The cat doesn’t do Facebook. I don’t need to see what my feline friends eat or see pictures of their scratching poles.
However, a fellow moglet did show me his Facebook feed and the very sight of it demonstrated very well that my abstinence is well founded.
Imagine you are invited around to a friend’s house for drinks and, while sat in the lounge you spy a coffee table book of pictures from their latest holiday.
There’s Deidre standing next to some statue or other and Albert standing on a non-descript bridge set against a non-descript city skyline. Deidre in her bikini on a beach somewhere in the Mediterranean and Albert with a glass of what might be sangria.

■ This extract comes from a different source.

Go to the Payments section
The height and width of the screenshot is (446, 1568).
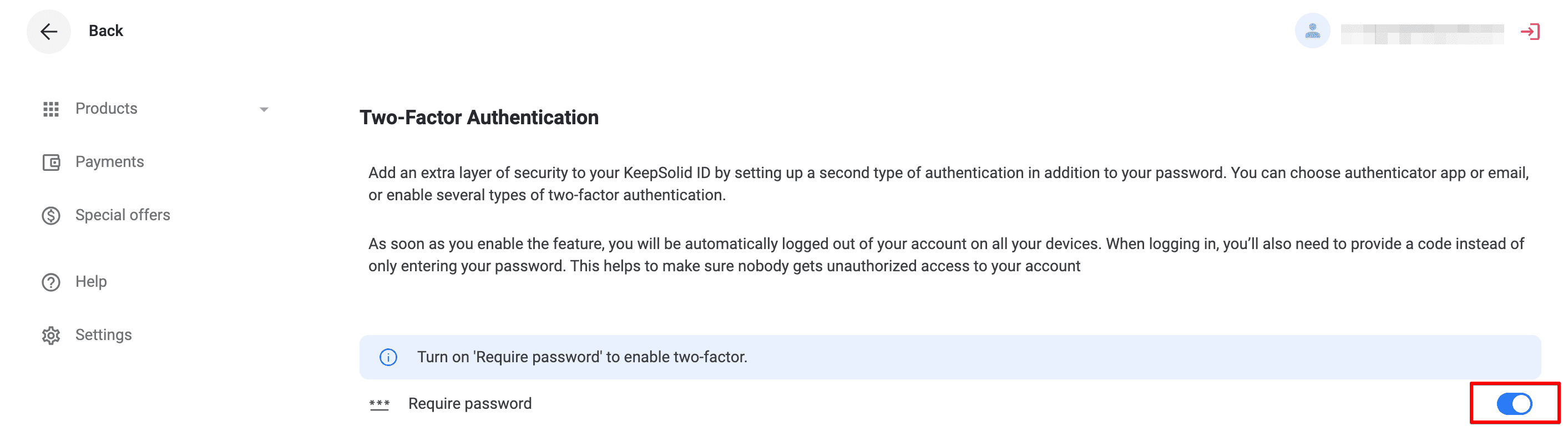(x=109, y=162)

Am I in the least bit interested? No. I might be if Albert fell off a diving board, especially if it was in Guernsey and, as a result, Albert now suffers from agoraphobia (Dinnerladies fans will get the joke) or Deidre forgot the factor 50 and now has very sore looking tan lines.
Today, however, you don’t need to wait for the picture book to be produced or the cloud version to be put on the telly. Today, you can have a blow-by-blow account of everywhere they have been, everything they have drunk or eaten, every statue, bridge, landscape or seascape streamed via Facebook or Instagram or plenty of other such apps, right onto your phone or tablet.

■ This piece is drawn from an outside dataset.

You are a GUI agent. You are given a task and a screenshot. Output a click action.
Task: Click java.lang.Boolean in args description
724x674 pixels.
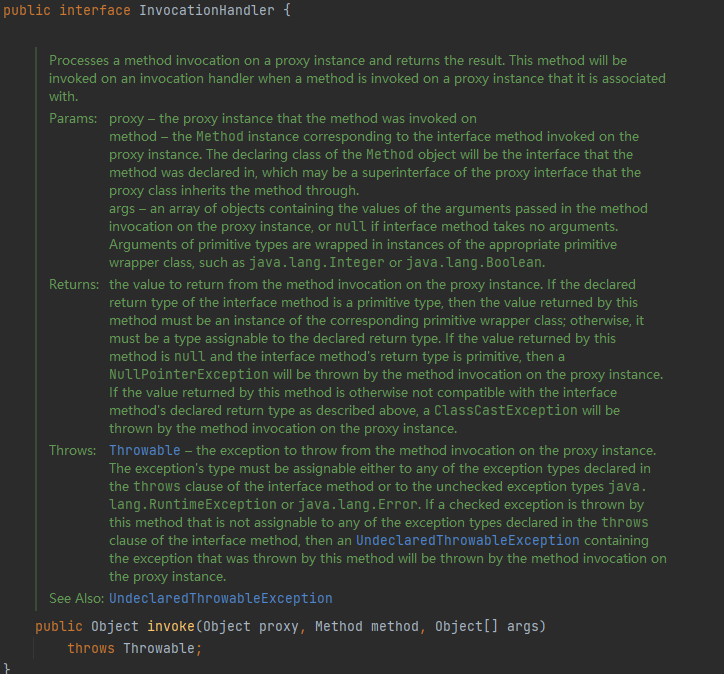click(x=474, y=263)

While Albert is at work, Deidre tells us she is off to have her hair done – with a post hairdo picture later – and is then meeting ‘the girls’ for lunch. Albert delights in telling everyone he is ‘at the match’ despite the fact we all know he wastes his Saturday afternoons at the footie.
Other than the local burglar, happy to know the house is empty, who really cares?

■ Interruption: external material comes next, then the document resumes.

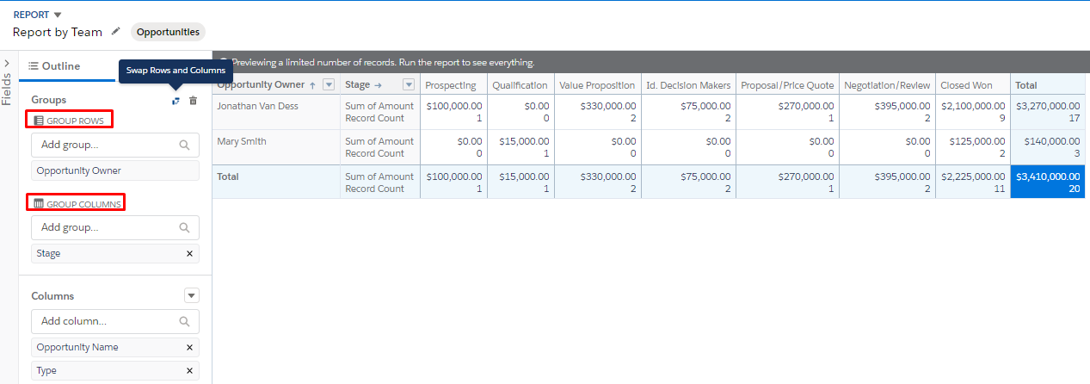Select the Outline tab
The image size is (1090, 384).
(54, 66)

These innocent images are in no way offensive and the reader can skip over them without leaving what some see as the obligatory comment, although it does call into question why some people think their life is so important if not exciting, that they have to share every blasted minute of it.
What is concerning is when things are shared that are not quite as innocent.
Recently, one social media user, reporting his phone had been lost still managed to post his ire at the police who no longer do a lost and found service. Nothing against this chap, who is rightly upset at losing his phone, but really?
If a phone is so valuable and has people’s lives on their phone, why don’t they a) look after it better, b) have gadget insurance so it can be replaced, and c) have a back-up so that their life can be restored to the new phone. If you don’t do these things, then don’t expect someone to bail you out.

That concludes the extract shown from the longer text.